A 65‐year‐old Caucasian male, with a past medical history of End Stage Renal Disease on Automated Peritoneal Dialysis (APD), presented with complaints of abdominal cramping and discomfort with associated purulent peritoneal fluids of days duration. He was hemodynamically stable with a blood pressure of 145/49 mmHg, pulse rate of 56/min, respiratory rate of 16/min and oral temperature of 98.0 F. Abdominal examination revealed a soft, non‐distended abdomen with diffuse tenderness but no guarding, rigidity or rebound. Bowel sounds were diminished. Rest of physical examination was otherwise unremarkable. A cloudy yellow peritoneal fluid sample was sent for cell count and differential, which revealed RBC 109,000 /uL and WBC 11,480 /uL with 93% Neutrophils. Peritoneal fluid culture revealed Gram‐negative bacilli compatible with Pasteurella Multocida. The patient declared he had two cats at home. He was started on intra‐peritoneal Ceftazidime (1.5 grams daily) as well as Ciprofloxacin (500 mg daily) for a total duration of 3 weeks. His symptoms improved significantly and his peritoneal fluid cell count and differential normalized. The patient was discharged after 5 days of admission and was monitored as outpatient.
Automated peritoneal dialysis (APD) is more popular option than continuous ambulatory peritoneal dialysis (CAPD) since it offers more flexibility for patients during the daytime. However, in either option, aseptic technique including proper handling of the dialysis tubing and connector in a safe and clean environment are the key to prevent infectious complication such as peritonitis. Pasteurella Multocida is a rare form of PD‐related peritonitis and is closely associated with pets namely cats.

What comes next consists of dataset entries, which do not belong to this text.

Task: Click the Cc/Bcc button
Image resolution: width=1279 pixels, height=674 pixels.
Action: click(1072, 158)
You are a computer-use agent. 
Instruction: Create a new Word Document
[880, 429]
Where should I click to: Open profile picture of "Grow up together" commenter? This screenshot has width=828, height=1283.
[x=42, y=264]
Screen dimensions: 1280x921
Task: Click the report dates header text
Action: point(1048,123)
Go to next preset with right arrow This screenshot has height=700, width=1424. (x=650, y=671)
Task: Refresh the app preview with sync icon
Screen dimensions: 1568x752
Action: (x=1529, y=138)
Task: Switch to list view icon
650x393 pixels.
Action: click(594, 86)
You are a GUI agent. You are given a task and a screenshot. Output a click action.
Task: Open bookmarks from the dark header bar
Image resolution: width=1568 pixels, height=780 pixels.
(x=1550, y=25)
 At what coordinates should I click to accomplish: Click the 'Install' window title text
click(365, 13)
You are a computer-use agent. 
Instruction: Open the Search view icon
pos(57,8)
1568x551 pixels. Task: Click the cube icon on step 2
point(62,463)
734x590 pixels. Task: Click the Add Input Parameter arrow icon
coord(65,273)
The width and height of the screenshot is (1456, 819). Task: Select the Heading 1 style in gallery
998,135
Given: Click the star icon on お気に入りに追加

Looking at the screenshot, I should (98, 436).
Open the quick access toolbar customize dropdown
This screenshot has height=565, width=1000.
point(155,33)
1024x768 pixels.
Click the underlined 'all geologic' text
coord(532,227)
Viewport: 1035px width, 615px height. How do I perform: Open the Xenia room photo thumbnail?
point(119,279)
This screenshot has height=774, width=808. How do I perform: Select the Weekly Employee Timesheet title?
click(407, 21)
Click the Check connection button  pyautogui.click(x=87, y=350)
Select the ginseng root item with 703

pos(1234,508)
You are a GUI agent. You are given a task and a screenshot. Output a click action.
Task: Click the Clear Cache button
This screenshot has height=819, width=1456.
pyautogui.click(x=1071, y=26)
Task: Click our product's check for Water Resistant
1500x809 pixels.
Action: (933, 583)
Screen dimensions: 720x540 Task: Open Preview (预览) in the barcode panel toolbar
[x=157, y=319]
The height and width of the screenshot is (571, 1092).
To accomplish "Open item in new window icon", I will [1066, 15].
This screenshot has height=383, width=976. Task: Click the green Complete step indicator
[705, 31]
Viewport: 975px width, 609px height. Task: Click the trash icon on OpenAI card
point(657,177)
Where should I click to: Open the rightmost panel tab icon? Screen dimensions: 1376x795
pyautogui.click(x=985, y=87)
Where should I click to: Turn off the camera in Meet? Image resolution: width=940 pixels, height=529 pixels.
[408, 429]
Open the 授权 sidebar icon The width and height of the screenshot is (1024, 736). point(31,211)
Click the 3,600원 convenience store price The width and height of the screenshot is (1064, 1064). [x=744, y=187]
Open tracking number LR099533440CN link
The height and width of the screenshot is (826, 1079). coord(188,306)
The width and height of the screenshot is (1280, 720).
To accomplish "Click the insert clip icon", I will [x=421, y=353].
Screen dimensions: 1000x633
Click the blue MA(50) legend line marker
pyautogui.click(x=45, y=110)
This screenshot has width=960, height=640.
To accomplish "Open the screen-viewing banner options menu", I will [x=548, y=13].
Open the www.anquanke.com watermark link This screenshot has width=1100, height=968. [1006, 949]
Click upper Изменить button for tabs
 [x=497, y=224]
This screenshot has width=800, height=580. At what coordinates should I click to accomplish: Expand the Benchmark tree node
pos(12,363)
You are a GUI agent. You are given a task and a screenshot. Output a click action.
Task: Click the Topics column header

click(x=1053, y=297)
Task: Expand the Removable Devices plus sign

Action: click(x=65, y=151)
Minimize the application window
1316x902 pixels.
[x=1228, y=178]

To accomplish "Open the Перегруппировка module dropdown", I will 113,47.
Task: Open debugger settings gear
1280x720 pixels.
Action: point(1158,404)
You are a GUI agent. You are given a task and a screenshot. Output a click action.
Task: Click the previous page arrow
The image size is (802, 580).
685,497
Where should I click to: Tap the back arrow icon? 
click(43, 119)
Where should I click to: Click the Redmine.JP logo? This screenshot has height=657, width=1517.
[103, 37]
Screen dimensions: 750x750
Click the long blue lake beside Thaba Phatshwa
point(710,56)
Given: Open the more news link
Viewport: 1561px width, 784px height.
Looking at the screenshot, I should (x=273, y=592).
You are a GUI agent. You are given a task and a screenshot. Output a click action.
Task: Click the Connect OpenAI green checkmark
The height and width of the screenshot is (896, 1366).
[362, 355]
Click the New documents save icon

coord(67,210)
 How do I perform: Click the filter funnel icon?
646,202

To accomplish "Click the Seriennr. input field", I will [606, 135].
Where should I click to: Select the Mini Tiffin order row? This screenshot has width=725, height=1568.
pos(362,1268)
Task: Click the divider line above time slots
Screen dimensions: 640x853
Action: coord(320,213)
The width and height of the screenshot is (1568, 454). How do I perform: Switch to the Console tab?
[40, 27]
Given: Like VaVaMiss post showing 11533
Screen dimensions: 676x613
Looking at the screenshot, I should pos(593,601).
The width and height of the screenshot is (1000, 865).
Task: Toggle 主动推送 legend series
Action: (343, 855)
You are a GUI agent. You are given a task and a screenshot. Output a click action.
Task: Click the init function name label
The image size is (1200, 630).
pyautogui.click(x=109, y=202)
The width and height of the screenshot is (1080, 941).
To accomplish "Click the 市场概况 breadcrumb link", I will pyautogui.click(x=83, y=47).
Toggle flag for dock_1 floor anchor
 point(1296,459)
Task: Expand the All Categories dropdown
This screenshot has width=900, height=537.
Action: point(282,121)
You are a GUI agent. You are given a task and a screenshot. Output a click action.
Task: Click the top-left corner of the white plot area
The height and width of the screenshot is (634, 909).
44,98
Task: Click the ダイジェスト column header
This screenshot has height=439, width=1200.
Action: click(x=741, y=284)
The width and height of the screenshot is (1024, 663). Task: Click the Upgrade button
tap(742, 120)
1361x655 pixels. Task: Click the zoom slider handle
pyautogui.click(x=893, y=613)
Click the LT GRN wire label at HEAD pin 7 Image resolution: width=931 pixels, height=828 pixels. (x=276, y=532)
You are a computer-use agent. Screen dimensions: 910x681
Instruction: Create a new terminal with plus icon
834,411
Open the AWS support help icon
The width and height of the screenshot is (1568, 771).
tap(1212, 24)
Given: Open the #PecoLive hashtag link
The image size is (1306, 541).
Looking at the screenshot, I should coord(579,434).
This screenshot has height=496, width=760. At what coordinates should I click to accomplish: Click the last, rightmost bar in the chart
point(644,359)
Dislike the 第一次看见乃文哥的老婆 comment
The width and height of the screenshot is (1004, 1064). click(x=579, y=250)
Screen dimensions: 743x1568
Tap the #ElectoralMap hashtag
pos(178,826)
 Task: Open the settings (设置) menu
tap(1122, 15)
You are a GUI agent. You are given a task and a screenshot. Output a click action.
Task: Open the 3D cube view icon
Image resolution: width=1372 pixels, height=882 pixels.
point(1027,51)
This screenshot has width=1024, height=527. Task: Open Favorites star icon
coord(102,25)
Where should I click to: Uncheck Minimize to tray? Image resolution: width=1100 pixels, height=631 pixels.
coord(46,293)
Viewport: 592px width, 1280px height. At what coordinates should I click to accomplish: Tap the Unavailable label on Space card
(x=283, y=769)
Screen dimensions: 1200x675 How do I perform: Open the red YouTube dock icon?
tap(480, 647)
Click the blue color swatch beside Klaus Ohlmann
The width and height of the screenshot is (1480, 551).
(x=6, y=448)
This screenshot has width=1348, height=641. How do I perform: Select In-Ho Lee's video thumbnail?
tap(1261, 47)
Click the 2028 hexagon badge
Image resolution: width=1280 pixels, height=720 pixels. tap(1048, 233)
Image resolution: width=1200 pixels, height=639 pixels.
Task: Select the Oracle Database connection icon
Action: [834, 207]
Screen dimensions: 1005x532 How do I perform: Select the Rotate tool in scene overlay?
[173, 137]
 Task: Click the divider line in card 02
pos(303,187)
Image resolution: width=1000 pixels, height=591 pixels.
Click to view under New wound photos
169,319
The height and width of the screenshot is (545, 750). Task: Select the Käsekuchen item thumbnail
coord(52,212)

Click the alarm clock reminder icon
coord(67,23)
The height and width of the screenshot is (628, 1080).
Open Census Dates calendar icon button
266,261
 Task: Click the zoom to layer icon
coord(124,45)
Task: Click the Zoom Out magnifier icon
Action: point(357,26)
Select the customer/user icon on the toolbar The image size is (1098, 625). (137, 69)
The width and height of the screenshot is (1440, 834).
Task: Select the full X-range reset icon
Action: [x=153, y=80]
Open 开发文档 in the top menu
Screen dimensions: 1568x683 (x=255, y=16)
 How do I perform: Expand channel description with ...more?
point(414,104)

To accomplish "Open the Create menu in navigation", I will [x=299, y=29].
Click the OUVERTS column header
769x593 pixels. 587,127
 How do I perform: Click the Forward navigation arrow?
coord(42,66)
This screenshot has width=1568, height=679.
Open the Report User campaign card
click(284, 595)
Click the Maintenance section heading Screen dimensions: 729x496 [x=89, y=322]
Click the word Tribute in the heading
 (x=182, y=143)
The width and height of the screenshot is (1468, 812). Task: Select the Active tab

Patients on APD are more affected than those on CAPD since the patient performing the CAPD fluid exchange is in control of his or her surrounding as opposite to the patient on APD where the exposure to hazards such as a pet chewing on dialysis tubing may not be controlled.Our patient’s wife refused to remove the cats from her household regardless the consequences. The patient himself refused to go on CAPD or in‐center hemodialysis as an alternative. His wife then arranged for building gates in their house. Hence, the issue of safety and prevention should be discussed thoroughly with the patients before their discharge with follow up home visit to assure the application of these measures.